2.3.1.3 Identification of a Particular M₂ Individual Carrying a Mutation

1. 1.

   Prepare twofold DNA pools containing the DNA of each plant from the positive pool (pool with mutation) mixed with the wild-type DNA.

2. 2.

   Perform PCR amplification as in B3.3.2, but using twofold DNA pools as the templates.

3. 3.

   In order to indicate potential mutants, perform an analysis of the results according to the instructions that are attached to the LightCycler^® 480 Gene Scanning Software.

4. 4.

   Confirm a potential mutation by sequencing the fragment being analysed for the identified M₂ individuals.

2.4 Notes

1. 1.

   In order to avoid reaction-to-reaction variability, use the same procedure to extract the DNA from every sample. Moreover, the variability can be also reduced by using a nested (two-round) PCR for amplicon production. This is often an essential step in polyploid species as there may be insufficient polymorphism between homoeologues to generate specific primers (Botticella et al. 2011).

2. 2.

   Use a relatively low primer concentration to avoid dimerisation of the primers.

3. 3.

   The annealing temperature of the designed primers should be around 60 °C. The melting temperature is calculated according to the Bolton and McCarthy formula (Sambrook et al. 1989). It is important to note that the melting temperature depends on the type of applied polymerase (e.g.
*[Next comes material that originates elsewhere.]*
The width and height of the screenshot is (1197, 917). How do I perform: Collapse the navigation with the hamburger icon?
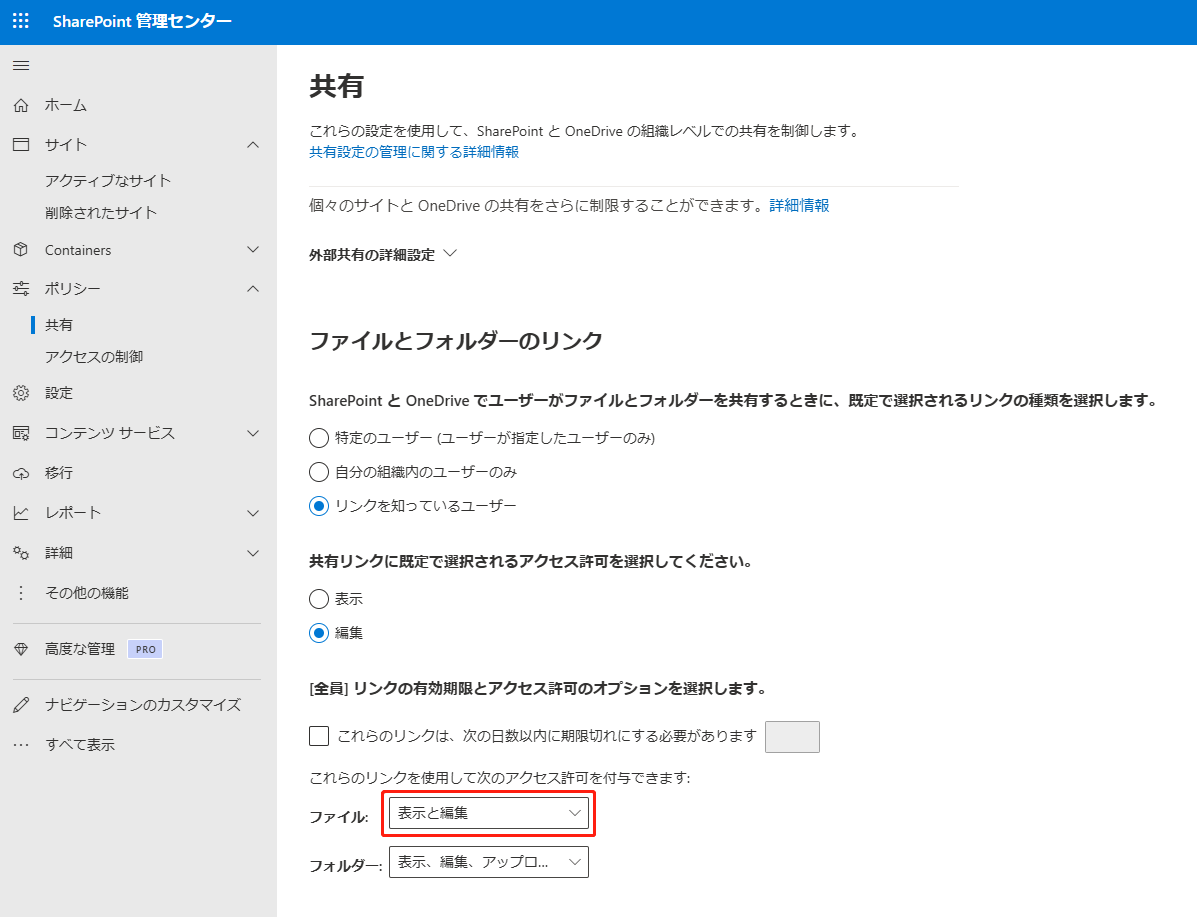[20, 66]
Phusion or Phire DNA polymerase, Taq-based DNA polymerase) and the use of an appropriate TM algorithm.

4. 4.

   Blast your primers in order to check their specificity to the sequence that is being analysed.

5. 5.

   Use only highly purified primers (e.g. HPLC purified).

6. 6.

   Other HRM-compatible qPCR instruments can be used, e.g. Rotor-Gene Q with HRM (Qiagen) or LightScanner (Idaho Technology). Moreover, it is possible to perform the PCR reaction on routine thermal cyclers and then use the special HRM equipment for analysis of melting curves.

7. 7.

   For most analyses, 45 cycles are suitable.

8. 8.

   If you do not know the exact melting temperatures of your primers, use the touchdown PCR protocol, for which a wide spectrum of annealing temperatures is used. For detailed information, see the supplier’s protocol.

9. 9.

   The elongation time (in seconds) should be calculated as follows—amplicon length divided by 25.

10. 10.

    Fluorescence data are acquired at the end of this step.

11. 11.

    Fluorescence data are acquired continuously (characteristic setting for melting analysis).

12. 12.

    Check crossing point (C_p)—for all of the samples that are being analysed. It should be below 30 cycles. Curves that represent all of the samples should reach a similar plateau height (the phase in which the amount of product does not change because of the depletion of the primers and nucleotides). You can also calculate the efficiency of the reaction for all of the samples that are being tested.

13. 13.

    The pre- and post-melt regions that are selected should cover about a 1 °C interval before melting (after fluorescence begins to drop) and after melting is completed for all of the samples.